_PROBLEM DETAILS_.
Nothing in the records should differ when they are repeated. Restate them word for word.

┌──

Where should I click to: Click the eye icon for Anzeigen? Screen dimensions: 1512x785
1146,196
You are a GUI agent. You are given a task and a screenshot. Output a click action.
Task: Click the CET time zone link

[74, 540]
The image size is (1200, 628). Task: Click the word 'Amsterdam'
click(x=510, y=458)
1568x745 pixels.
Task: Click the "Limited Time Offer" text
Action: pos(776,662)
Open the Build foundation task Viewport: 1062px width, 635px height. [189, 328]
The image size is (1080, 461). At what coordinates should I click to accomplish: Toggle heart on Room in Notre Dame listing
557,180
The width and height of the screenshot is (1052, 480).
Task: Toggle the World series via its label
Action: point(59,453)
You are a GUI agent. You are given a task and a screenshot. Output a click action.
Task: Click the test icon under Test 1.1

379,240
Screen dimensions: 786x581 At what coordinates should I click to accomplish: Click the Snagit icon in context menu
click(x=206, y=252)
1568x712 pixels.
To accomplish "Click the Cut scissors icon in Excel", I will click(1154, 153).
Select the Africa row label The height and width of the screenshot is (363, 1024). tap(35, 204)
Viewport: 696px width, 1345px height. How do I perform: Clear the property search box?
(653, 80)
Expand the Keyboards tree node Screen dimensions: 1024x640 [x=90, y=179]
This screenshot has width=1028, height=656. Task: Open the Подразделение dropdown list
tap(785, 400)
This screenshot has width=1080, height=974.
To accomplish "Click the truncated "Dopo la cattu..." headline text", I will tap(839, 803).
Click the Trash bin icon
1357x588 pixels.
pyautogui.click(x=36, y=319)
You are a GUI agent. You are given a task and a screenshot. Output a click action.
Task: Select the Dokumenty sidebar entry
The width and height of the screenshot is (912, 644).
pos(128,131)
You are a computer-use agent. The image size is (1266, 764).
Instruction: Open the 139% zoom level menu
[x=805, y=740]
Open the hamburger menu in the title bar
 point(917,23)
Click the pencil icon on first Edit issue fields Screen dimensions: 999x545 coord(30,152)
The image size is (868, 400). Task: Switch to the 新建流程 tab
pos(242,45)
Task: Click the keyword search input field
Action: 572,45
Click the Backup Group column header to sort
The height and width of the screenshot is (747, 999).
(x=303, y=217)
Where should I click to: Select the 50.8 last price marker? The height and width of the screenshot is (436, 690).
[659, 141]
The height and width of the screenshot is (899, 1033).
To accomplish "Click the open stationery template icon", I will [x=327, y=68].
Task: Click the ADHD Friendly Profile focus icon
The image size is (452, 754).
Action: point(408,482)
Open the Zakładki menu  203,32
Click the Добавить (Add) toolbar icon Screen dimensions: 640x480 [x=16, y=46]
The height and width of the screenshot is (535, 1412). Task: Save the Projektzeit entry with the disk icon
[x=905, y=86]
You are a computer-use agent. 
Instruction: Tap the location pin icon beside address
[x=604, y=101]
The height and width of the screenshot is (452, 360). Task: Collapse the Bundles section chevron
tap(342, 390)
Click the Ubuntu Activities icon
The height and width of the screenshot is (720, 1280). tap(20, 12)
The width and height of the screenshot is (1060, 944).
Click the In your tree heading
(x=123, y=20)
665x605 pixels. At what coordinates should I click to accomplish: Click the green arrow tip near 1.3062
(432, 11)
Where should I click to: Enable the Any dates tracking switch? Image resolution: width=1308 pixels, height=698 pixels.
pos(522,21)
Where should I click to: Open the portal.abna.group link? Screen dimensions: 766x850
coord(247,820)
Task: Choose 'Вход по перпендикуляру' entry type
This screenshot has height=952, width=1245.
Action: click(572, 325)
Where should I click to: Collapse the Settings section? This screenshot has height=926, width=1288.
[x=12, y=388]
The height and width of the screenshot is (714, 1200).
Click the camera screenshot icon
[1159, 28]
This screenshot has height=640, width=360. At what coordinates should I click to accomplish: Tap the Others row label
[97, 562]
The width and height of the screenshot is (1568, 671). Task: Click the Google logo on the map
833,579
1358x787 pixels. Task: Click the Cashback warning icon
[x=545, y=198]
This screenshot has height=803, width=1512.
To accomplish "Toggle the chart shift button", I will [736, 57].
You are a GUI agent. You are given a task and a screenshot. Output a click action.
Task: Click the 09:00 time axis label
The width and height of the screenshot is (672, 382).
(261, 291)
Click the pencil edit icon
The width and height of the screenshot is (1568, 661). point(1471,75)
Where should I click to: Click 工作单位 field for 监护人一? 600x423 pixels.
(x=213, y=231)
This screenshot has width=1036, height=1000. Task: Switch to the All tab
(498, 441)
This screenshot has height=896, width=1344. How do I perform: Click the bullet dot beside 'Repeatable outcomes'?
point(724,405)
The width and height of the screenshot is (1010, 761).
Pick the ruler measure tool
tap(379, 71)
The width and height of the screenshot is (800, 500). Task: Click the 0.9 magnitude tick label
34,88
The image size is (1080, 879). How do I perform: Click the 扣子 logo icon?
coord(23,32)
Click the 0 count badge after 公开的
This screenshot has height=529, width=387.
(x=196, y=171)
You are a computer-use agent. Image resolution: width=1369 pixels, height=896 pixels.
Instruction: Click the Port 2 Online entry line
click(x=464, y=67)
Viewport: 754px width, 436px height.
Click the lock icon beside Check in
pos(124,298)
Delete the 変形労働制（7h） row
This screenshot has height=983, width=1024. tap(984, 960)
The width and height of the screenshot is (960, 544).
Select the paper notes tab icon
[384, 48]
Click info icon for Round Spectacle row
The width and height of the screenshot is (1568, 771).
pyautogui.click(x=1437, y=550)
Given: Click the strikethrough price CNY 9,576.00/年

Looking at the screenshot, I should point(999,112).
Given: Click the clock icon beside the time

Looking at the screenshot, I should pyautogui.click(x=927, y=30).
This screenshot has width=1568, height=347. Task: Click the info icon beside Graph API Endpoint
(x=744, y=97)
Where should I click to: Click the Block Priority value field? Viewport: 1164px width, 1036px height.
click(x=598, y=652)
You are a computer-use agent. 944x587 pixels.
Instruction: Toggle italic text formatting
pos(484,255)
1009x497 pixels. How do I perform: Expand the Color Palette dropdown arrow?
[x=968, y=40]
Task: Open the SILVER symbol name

└──

_SOLUTION_.
Where should I click to: Click the eye icon for Anzeigen? Screen dimensions: 1512x785
1146,196
You are a GUI agent. You are given a task and a screenshot. Output a click action.
Task: Click the CET time zone link

[74, 540]
The image size is (1200, 628). Task: Click the word 'Amsterdam'
click(x=510, y=458)
1568x745 pixels.
Task: Click the "Limited Time Offer" text
Action: pos(776,662)
Open the Build foundation task Viewport: 1062px width, 635px height. [189, 328]
The image size is (1080, 461). At what coordinates should I click to accomplish: Toggle heart on Room in Notre Dame listing
557,180
The width and height of the screenshot is (1052, 480).
Task: Toggle the World series via its label
Action: point(59,453)
You are a GUI agent. You are given a task and a screenshot. Output a click action.
Task: Click the test icon under Test 1.1

379,240
Screen dimensions: 786x581 At what coordinates should I click to accomplish: Click the Snagit icon in context menu
click(x=206, y=252)
1568x712 pixels.
To accomplish "Click the Cut scissors icon in Excel", I will click(1154, 153).
Select the Africa row label The height and width of the screenshot is (363, 1024). tap(35, 204)
Viewport: 696px width, 1345px height. How do I perform: Clear the property search box?
(653, 80)
Expand the Keyboards tree node Screen dimensions: 1024x640 [x=90, y=179]
This screenshot has width=1028, height=656. Task: Open the Подразделение dropdown list
tap(785, 400)
This screenshot has width=1080, height=974.
To accomplish "Click the truncated "Dopo la cattu..." headline text", I will tap(839, 803).
Click the Trash bin icon
1357x588 pixels.
pyautogui.click(x=36, y=319)
You are a GUI agent. You are given a task and a screenshot. Output a click action.
Task: Select the Dokumenty sidebar entry
The width and height of the screenshot is (912, 644).
pos(128,131)
You are a computer-use agent. The image size is (1266, 764).
Instruction: Open the 139% zoom level menu
[x=805, y=740]
Open the hamburger menu in the title bar
 point(917,23)
Click the pencil icon on first Edit issue fields Screen dimensions: 999x545 coord(30,152)
The image size is (868, 400). Task: Switch to the 新建流程 tab
pos(242,45)
Task: Click the keyword search input field
Action: 572,45
Click the Backup Group column header to sort
The height and width of the screenshot is (747, 999).
(x=303, y=217)
Where should I click to: Select the 50.8 last price marker? The height and width of the screenshot is (436, 690).
[659, 141]
The height and width of the screenshot is (899, 1033).
To accomplish "Click the open stationery template icon", I will [x=327, y=68].
Task: Click the ADHD Friendly Profile focus icon
The image size is (452, 754).
Action: point(408,482)
Open the Zakładki menu  203,32
Click the Добавить (Add) toolbar icon Screen dimensions: 640x480 [x=16, y=46]
The height and width of the screenshot is (535, 1412). Task: Save the Projektzeit entry with the disk icon
[x=905, y=86]
You are a computer-use agent. 
Instruction: Tap the location pin icon beside address
[x=604, y=101]
The height and width of the screenshot is (452, 360). Task: Collapse the Bundles section chevron
tap(342, 390)
Click the Ubuntu Activities icon
The height and width of the screenshot is (720, 1280). tap(20, 12)
The width and height of the screenshot is (1060, 944).
Click the In your tree heading
(x=123, y=20)
665x605 pixels. At what coordinates should I click to accomplish: Click the green arrow tip near 1.3062
(432, 11)
Where should I click to: Enable the Any dates tracking switch? Image resolution: width=1308 pixels, height=698 pixels.
pos(522,21)
Where should I click to: Open the portal.abna.group link? Screen dimensions: 766x850
coord(247,820)
Task: Choose 'Вход по перпендикуляру' entry type
This screenshot has height=952, width=1245.
Action: click(572, 325)
Where should I click to: Collapse the Settings section? This screenshot has height=926, width=1288.
[x=12, y=388]
The height and width of the screenshot is (714, 1200).
Click the camera screenshot icon
[1159, 28]
This screenshot has height=640, width=360. At what coordinates should I click to accomplish: Tap the Others row label
[97, 562]
The width and height of the screenshot is (1568, 671). Task: Click the Google logo on the map
833,579
1358x787 pixels. Task: Click the Cashback warning icon
[x=545, y=198]
This screenshot has height=803, width=1512.
To accomplish "Toggle the chart shift button", I will [736, 57].
You are a GUI agent. You are given a task and a screenshot. Output a click action.
Task: Click the 09:00 time axis label
The width and height of the screenshot is (672, 382).
(261, 291)
Click the pencil edit icon
The width and height of the screenshot is (1568, 661). point(1471,75)
Where should I click to: Click 工作单位 field for 监护人一? 600x423 pixels.
(x=213, y=231)
This screenshot has width=1036, height=1000. Task: Switch to the All tab
(498, 441)
This screenshot has height=896, width=1344. How do I perform: Click the bullet dot beside 'Repeatable outcomes'?
point(724,405)
The width and height of the screenshot is (1010, 761).
Pick the ruler measure tool
tap(379, 71)
The width and height of the screenshot is (800, 500). Task: Click the 0.9 magnitude tick label
34,88
The image size is (1080, 879). How do I perform: Click the 扣子 logo icon?
coord(23,32)
Click the 0 count badge after 公开的
This screenshot has height=529, width=387.
(x=196, y=171)
You are a computer-use agent. Image resolution: width=1369 pixels, height=896 pixels.
Instruction: Click the Port 2 Online entry line
click(x=464, y=67)
Viewport: 754px width, 436px height.
Click the lock icon beside Check in
pos(124,298)
Delete the 変形労働制（7h） row
This screenshot has height=983, width=1024. tap(984, 960)
The width and height of the screenshot is (960, 544).
Select the paper notes tab icon
[384, 48]
Click info icon for Round Spectacle row
The width and height of the screenshot is (1568, 771).
pyautogui.click(x=1437, y=550)
Given: Click the strikethrough price CNY 9,576.00/年

Looking at the screenshot, I should point(999,112).
Given: Click the clock icon beside the time

Looking at the screenshot, I should pyautogui.click(x=927, y=30).
This screenshot has width=1568, height=347. Task: Click the info icon beside Graph API Endpoint
(x=744, y=97)
Where should I click to: Click the Block Priority value field? Viewport: 1164px width, 1036px height.
click(x=598, y=652)
You are a computer-use agent. 944x587 pixels.
Instruction: Toggle italic text formatting
pos(484,255)
1009x497 pixels. How do I perform: Expand the Color Palette dropdown arrow?
[x=968, y=40]
Task: Open the SILVER symbol name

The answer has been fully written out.